As soon as the pandemic took place, the risk assets started to go low. Meanwhile, stock markets were also impacted during this time, bringing the worst days to commodities and real estates. Crypto Asset was one of the casualties. 

The price of bitcoin went down to significant levels parallel to the stocks, with the majority of altcoins suffering the worst. Though crypto assets have managed to recover some of its losses, the drop in asset prices has affected the smaller projects in an unrecoverable manner. Generally, altcoin projects compensate their development through the process of the sale of their digital currency or token. The fact that bitcoin may be well-positioned to benefit from central bank cash injections and the zero-interest rates environment has nothing to do with vulnerable smaller cryptocurrency projects.

Capital Collapse

At the present moment, blockchain startups are now primarily focusing on VCs to raise funds after the ICO market collapse incident. However, the same has become more challenging in the last few weeks with the uncertainty in the atmosphere caused by the COVID-19 impact. Venture capital firms are investing in capital. However, the possibility of a direct face-to-face meeting is nearly impossible. 

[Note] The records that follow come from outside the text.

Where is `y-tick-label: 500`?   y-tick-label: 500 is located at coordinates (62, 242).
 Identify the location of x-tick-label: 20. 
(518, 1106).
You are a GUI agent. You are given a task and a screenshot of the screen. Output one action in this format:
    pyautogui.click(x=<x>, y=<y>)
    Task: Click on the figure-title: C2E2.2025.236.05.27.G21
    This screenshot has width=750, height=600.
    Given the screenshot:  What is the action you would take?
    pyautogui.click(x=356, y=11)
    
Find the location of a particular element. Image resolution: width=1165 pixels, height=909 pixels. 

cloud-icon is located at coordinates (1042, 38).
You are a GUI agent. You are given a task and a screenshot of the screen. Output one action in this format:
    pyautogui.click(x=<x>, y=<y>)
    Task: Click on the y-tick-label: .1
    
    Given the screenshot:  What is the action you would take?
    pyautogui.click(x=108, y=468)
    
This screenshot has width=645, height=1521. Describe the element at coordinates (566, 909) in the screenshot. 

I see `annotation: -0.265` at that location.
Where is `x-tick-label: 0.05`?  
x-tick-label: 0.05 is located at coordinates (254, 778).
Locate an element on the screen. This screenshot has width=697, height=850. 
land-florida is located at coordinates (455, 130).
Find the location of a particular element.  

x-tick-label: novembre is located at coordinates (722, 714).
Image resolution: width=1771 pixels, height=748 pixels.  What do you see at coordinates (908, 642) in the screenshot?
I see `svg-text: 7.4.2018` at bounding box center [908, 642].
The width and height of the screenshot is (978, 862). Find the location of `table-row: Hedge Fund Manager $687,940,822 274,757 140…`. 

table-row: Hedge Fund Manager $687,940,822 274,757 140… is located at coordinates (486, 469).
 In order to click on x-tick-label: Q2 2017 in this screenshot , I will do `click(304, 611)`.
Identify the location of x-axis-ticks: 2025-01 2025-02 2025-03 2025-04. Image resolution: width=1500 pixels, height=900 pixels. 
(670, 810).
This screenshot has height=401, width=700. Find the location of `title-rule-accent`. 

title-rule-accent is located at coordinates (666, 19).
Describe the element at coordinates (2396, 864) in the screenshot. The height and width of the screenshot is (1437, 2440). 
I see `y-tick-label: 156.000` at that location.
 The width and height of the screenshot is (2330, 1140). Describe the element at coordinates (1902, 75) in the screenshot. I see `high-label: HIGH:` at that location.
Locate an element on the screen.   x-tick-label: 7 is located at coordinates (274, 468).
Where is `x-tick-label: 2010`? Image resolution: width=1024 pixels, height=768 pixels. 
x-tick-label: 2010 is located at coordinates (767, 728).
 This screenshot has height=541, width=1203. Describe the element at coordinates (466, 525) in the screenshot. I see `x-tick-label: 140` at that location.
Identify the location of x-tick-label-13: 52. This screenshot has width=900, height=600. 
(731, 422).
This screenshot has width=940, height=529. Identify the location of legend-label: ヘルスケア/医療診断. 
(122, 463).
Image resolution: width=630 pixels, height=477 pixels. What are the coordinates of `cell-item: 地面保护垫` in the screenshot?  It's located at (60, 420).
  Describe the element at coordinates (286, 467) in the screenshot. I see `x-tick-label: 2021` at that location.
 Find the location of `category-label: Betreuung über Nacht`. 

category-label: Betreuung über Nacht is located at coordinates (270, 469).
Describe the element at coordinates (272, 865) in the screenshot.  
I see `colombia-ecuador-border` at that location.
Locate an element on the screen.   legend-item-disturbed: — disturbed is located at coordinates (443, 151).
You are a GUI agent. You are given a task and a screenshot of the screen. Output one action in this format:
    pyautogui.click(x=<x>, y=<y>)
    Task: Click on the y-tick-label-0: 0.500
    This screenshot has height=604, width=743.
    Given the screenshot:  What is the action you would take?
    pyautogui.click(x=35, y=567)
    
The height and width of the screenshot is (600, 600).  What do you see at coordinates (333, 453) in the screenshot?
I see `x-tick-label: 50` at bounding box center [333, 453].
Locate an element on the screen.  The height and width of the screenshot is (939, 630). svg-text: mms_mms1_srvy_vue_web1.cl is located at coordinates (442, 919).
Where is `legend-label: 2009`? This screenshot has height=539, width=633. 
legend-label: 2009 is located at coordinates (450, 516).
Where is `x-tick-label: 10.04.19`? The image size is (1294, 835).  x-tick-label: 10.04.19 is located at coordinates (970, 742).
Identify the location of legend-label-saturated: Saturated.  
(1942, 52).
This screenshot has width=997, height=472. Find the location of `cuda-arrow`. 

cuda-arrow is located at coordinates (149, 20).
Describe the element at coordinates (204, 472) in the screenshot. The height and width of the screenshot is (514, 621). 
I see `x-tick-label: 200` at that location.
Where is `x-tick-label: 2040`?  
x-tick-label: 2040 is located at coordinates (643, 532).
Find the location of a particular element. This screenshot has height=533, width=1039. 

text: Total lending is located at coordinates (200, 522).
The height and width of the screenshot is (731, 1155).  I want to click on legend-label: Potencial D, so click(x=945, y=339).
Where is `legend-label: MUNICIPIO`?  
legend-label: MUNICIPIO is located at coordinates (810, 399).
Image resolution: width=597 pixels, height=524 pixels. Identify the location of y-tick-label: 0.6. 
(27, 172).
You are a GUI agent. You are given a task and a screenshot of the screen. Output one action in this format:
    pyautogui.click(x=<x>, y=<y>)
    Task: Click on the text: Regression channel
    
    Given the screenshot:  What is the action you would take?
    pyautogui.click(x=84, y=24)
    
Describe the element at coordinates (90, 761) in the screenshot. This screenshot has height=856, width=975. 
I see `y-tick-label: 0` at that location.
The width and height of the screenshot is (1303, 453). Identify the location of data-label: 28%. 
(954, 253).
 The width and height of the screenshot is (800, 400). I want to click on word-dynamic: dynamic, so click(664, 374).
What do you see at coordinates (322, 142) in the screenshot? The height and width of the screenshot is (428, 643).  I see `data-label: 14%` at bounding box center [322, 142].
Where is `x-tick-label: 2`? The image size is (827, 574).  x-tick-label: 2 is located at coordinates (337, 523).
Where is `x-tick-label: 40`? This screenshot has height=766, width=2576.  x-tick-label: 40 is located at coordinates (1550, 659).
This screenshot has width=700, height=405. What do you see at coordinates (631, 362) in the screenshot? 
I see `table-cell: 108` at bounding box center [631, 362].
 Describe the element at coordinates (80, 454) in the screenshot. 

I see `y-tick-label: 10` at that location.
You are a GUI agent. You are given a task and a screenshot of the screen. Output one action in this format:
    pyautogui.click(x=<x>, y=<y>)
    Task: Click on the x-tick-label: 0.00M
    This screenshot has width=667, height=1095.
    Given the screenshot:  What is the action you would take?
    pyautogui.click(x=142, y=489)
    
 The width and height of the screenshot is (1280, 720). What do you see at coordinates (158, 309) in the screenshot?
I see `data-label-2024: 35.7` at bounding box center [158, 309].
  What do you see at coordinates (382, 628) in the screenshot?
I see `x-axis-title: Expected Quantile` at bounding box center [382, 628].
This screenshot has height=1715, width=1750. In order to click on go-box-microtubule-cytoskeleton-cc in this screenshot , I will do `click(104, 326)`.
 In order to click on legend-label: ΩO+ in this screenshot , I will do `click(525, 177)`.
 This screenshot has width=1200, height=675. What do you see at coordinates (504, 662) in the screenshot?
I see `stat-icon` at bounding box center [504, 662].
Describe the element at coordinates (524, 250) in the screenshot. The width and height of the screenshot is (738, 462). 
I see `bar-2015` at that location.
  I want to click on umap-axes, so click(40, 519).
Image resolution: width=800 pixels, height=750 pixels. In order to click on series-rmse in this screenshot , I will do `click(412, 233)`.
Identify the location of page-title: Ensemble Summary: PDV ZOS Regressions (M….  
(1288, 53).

Founder and CEO of market data provider Blockfacts, Gustav Christopher Wagner, stated in a recent interview that with the present situation on the run, meetings with potential investors have gone to video conferences, taking into account the physical impossibility of an “in-person” meeting. On the other hand, it is to be underlined that VCs are very much comfortable to have virtual meetings and also to close funding rounds. 

Crypto conferences go virtual

With the beginning of the pandemic, various National and International conferences that proposed to held at various locations were canceled. Though this might not affect the industry as a while, it will have a notable financial impact in the short-run. Those people who are still interested in participating in such conferences always have the option of a Virtual Conference. 

Remote working: A boon or a Burden?

On the bright side, remote working has been considered to be a viable option by many blockchain startups and crypto projects as a result of their distributed nature of work. In fact, when most of the industries are suffering throughout the crisis, it can be claimed that the crypto-asset sector is arguably one of the most appropriate and well-equipped industries to tackle effective communications across different time zones with maintaining productivity and managing teams simultaneously remotely.

Time for Stablecoins 

Keeping the above-mentioned factors apart, it is to note that the stablecoin usage rate has increased to notable levels during the recent weeks. According to reports, The two leading dollar-backed stablecoins Tether USD (USDT) and USD Coin (USDC) noticed to have seen substantial inflows. Adding on to that, even smaller coins, such as Binance USD (BUSD) and Paxos Standard (PAX), have also witnessed inflows and are noted to have moved up the digital asset rankings.